Exercise materials: Begin

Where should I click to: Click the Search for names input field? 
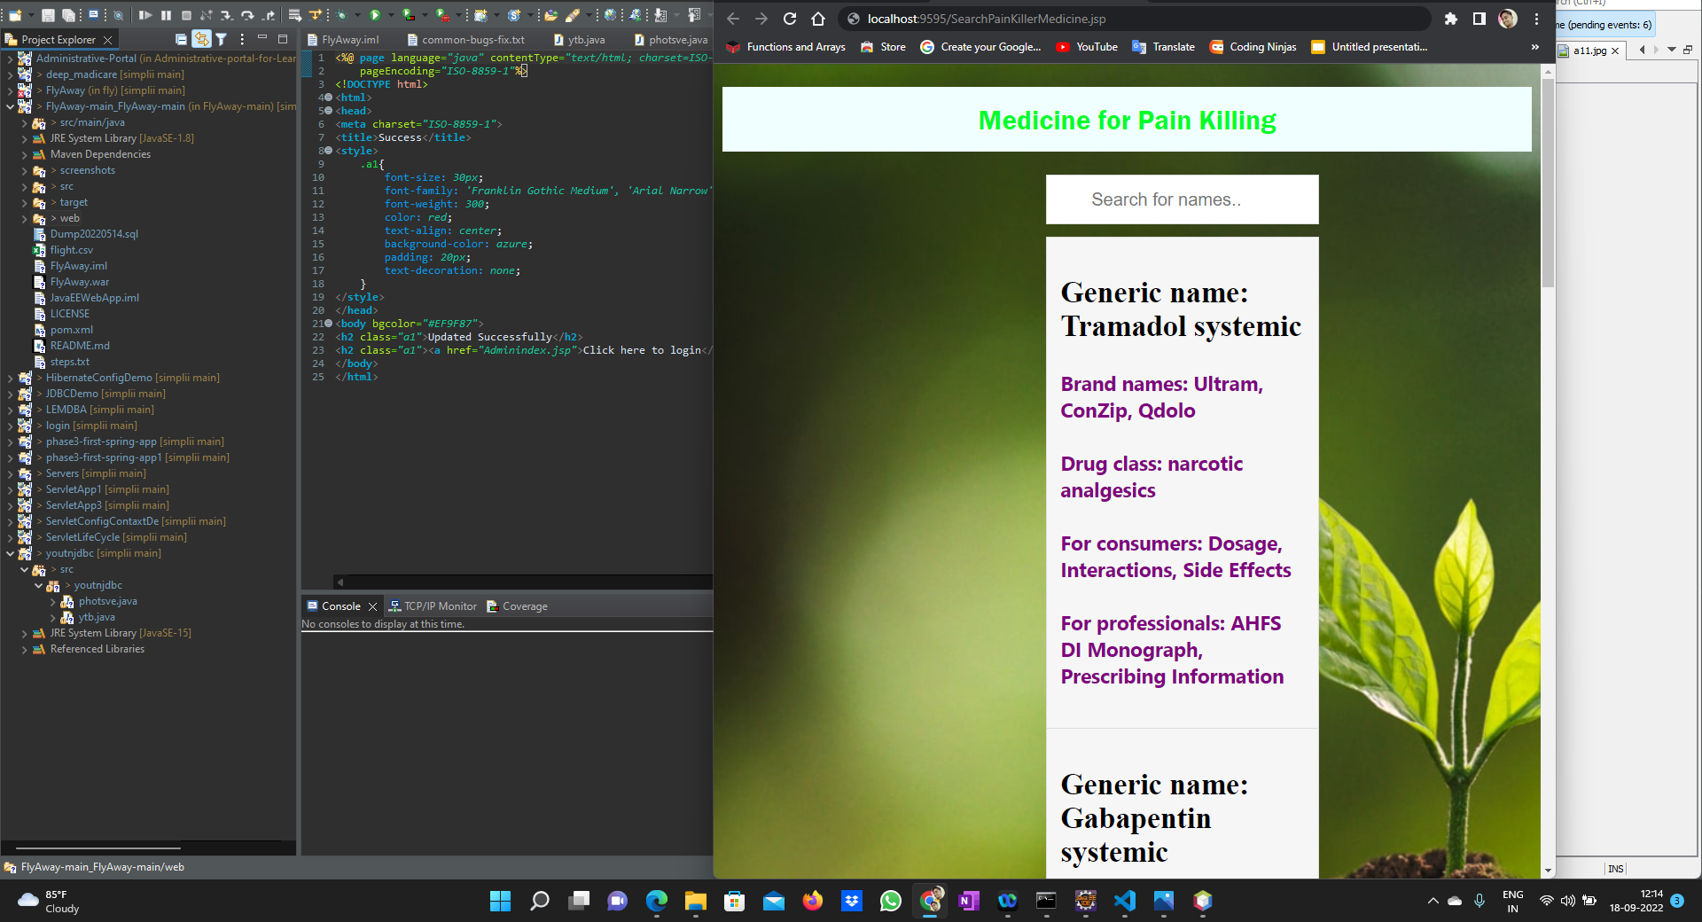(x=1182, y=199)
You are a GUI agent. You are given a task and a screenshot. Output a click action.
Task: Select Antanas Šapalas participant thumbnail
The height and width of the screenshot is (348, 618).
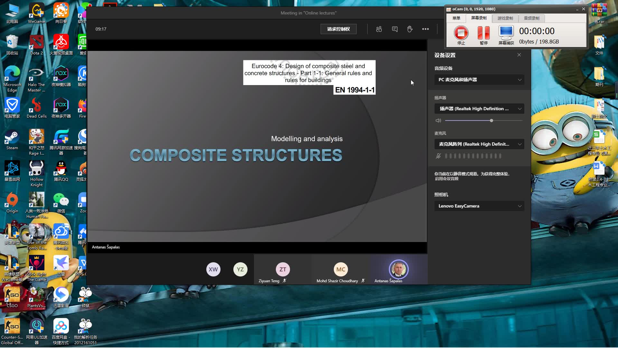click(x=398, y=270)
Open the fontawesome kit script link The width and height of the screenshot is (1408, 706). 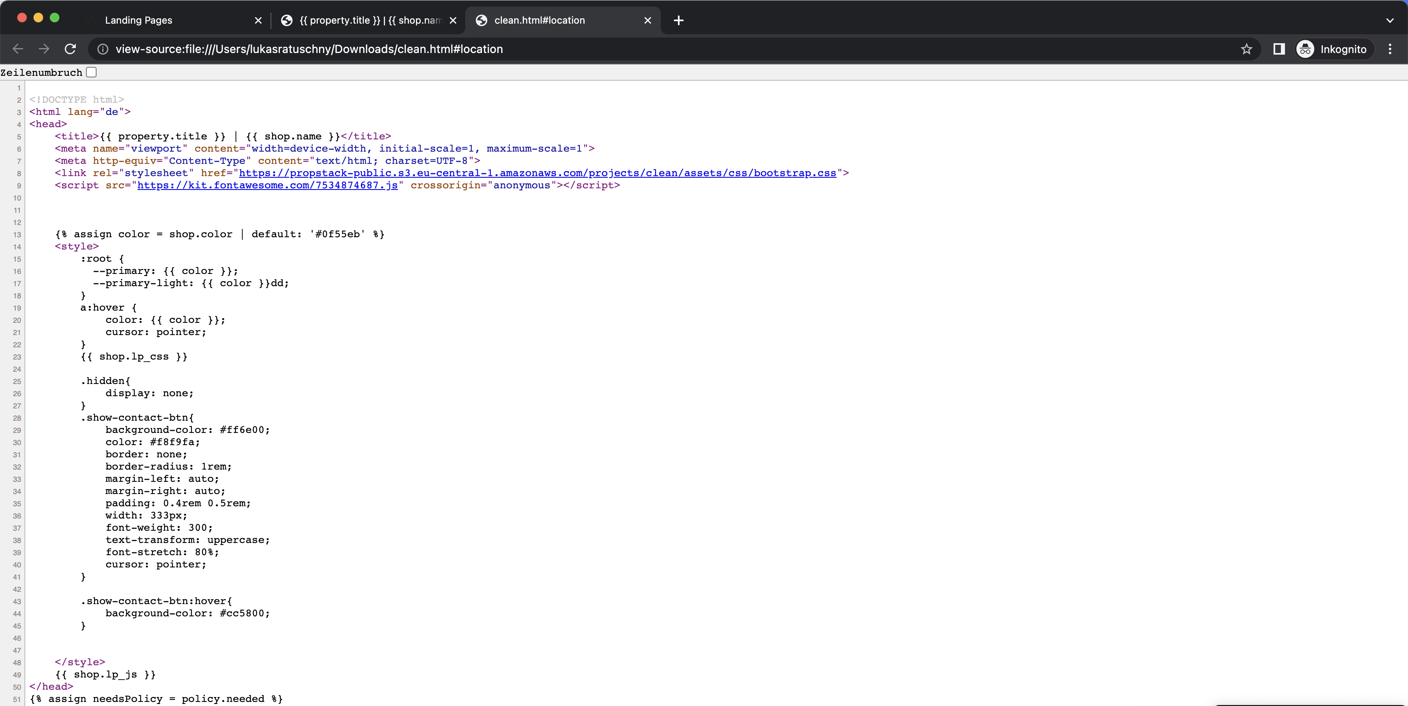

Exercise materials: End

Print the stretch of the data from the line with "You are a GUI" through its last line, exactly and with both ends kept. Omit pictures.

→ Reply to the exercise:
You are a GUI agent. You are given a task and a screenshot. Output a click action.
Task: Select Antanas Šapalas participant thumbnail
The height and width of the screenshot is (348, 618).
click(x=398, y=270)
Open the fontawesome kit script link The width and height of the screenshot is (1408, 706). 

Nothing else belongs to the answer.